* _Work order_:
Where does the string "value" appear in the listing below? Copy every line where it does.

* _Supplied material_:
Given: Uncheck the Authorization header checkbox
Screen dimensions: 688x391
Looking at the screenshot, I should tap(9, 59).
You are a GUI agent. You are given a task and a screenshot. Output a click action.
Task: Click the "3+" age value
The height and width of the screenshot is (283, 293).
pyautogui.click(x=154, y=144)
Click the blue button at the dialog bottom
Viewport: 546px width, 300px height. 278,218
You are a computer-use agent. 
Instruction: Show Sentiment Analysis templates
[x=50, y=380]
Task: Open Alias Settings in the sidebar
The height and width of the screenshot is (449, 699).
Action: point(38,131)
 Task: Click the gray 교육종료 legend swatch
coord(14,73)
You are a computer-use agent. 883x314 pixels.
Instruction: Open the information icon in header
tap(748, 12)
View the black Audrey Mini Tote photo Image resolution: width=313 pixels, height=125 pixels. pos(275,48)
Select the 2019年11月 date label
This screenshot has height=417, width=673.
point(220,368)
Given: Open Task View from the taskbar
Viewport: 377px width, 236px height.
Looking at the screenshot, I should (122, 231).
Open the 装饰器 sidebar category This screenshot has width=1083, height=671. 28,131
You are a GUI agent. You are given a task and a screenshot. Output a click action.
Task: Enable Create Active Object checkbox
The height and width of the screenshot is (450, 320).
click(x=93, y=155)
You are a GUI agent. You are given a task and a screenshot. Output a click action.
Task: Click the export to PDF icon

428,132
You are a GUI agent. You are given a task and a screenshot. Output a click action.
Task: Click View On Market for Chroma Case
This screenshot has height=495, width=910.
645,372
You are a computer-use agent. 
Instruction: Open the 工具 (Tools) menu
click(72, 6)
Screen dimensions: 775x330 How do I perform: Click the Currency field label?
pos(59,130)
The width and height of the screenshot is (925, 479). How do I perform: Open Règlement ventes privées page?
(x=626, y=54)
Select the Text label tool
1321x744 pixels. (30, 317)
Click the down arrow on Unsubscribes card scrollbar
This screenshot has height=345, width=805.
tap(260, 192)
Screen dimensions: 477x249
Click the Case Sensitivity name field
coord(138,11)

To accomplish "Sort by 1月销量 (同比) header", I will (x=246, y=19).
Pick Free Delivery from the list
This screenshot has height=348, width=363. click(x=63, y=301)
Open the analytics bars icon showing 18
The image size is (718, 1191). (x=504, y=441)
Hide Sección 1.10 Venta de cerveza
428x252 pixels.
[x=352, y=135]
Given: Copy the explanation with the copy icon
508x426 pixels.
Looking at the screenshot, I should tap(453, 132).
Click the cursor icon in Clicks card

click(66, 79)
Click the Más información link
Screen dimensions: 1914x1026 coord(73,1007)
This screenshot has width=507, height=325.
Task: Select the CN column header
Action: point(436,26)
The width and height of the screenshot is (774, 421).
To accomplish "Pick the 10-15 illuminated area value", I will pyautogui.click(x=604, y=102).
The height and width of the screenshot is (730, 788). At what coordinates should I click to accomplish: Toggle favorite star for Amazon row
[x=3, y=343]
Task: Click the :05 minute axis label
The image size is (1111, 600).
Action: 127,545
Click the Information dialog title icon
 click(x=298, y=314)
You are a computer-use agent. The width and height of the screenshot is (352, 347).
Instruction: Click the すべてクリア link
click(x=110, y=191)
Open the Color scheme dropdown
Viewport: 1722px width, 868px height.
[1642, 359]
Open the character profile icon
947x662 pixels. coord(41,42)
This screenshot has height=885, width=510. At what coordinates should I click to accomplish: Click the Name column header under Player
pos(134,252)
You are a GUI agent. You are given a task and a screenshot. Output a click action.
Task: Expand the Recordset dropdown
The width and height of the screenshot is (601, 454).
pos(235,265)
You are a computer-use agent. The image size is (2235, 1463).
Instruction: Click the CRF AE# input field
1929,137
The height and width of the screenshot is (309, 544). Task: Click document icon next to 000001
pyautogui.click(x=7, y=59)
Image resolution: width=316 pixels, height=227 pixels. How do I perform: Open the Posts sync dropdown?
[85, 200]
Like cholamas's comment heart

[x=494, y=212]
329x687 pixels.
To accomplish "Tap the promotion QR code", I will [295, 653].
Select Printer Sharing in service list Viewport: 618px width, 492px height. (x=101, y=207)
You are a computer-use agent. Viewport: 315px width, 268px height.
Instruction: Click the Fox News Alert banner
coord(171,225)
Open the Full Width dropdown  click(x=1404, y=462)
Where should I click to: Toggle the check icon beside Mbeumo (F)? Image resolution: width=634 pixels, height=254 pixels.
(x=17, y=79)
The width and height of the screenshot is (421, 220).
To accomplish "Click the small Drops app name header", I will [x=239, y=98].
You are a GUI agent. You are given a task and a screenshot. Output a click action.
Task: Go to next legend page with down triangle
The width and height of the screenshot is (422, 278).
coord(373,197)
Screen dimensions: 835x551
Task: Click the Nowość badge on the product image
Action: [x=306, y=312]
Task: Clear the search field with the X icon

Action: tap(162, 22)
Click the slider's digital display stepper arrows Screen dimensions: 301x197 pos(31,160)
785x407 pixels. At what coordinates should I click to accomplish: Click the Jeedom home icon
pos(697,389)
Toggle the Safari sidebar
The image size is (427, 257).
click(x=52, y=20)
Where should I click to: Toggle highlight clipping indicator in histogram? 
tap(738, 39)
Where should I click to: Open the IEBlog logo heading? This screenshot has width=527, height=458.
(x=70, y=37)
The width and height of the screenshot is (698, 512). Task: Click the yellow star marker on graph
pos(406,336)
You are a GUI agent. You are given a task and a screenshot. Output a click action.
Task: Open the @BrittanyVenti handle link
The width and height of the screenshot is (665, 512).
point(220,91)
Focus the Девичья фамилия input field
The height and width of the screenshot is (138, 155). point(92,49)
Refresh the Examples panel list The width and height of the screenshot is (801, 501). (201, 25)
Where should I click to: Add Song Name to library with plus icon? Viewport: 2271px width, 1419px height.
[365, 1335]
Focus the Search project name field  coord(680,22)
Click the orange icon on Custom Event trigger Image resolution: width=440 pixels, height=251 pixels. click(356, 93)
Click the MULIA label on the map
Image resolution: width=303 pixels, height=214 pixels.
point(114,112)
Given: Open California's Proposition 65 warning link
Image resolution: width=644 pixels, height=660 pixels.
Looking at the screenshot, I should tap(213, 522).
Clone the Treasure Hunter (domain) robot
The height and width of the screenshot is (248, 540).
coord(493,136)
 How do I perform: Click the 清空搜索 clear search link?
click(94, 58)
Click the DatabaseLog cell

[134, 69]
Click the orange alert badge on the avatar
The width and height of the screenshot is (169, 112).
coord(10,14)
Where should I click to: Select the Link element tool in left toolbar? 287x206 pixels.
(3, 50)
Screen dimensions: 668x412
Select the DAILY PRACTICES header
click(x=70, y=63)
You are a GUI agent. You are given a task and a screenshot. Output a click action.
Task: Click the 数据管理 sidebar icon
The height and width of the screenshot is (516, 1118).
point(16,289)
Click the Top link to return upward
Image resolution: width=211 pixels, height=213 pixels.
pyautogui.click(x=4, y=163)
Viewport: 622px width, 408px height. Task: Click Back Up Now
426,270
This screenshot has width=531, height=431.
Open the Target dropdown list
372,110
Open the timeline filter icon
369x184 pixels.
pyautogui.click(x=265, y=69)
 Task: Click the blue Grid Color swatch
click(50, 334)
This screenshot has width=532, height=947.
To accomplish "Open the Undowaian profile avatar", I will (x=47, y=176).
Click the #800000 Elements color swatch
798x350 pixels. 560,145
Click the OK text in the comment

* _Task answer_:
Task: Click the "3+" age value
To accomplish "Pick the 10-15 illuminated area value", I will pyautogui.click(x=604, y=102).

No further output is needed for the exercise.